Piya Radia on the Religious Landscape in Senegal

By: Piya Radia

February 25, 2008

It was once said that Senegalese are “95 percent Muslim, 5 percent Christian, and 100 percent animist.” After only a month here I can definitely vouch that this is true. On the surface, Senegal has all the hallmarks of an Islamic country. Five times a day, the call to prayer sounds out loudly from various mosques, men walk around fingering prayer beads, and expressions such as "As-salamu alaykum" and "Alhamdulillah" are part of everyday vernacular. Yet this also is a country where baobab trees are sacred, everyone wears protection charms known as gris-gris, and mysticism is alive and kicking.


A professor during class here commented that Islam is a river whose current is always the same, but whose color reflects the rocks over which it passes. Islam has crept slowly into West Africa since the twelfth century, allowing for Islam to blend with the indigenous religion, animism, to create a culture that is distinctly West African. Senegalese Muslims are not divided into Sunnis and Shi'ites, but rather into various brotherhoods that associate themselves with a religious leader and his teachings. There are several in Senegal; the most numerous is the Tijaniyya, but the most powerful is the Mouride brotherhood. 

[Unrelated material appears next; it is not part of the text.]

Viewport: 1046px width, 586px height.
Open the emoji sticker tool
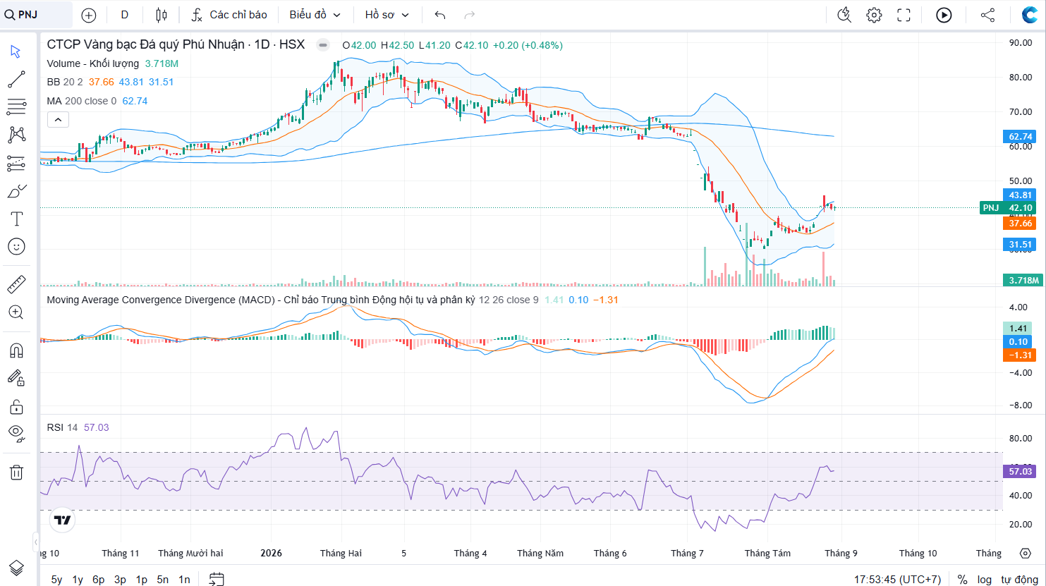[16, 246]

Brotherhood allegiance is inherited by birth, and they provide more than just religious guidance. Every day when I walk to school, I see large white vans stuffed with people lumbering along the streets of Yoff, the suburb of Dakar that I live in. They are subsidized transportation provided by the Mouride brotherhood for all the people of Dakar. Routes are nonexistent, and so a good knowledge of the area is needed for their use, but they represent an important benefit that the brotherhoods provide for their people. 

A pilgrimage to Mecca is one of the five pillars of Islam and once again makes it their own. While the pilgrimage to Mecca is still of utmost importance, tomorrow over two million of Dakar’'s 11 million people will travel to Touba, the birthplace of Mouride Brotherhood founder Cheikh Ahmadou Bamba. Today the area is full of talk of those traveling to Touba, a city of about 500,000 people two and a half hours from Dakar. Business and most forms of transportation are slowed or completely closed as a fifth of the population goes to make homage to the memory of this spiritual leader. 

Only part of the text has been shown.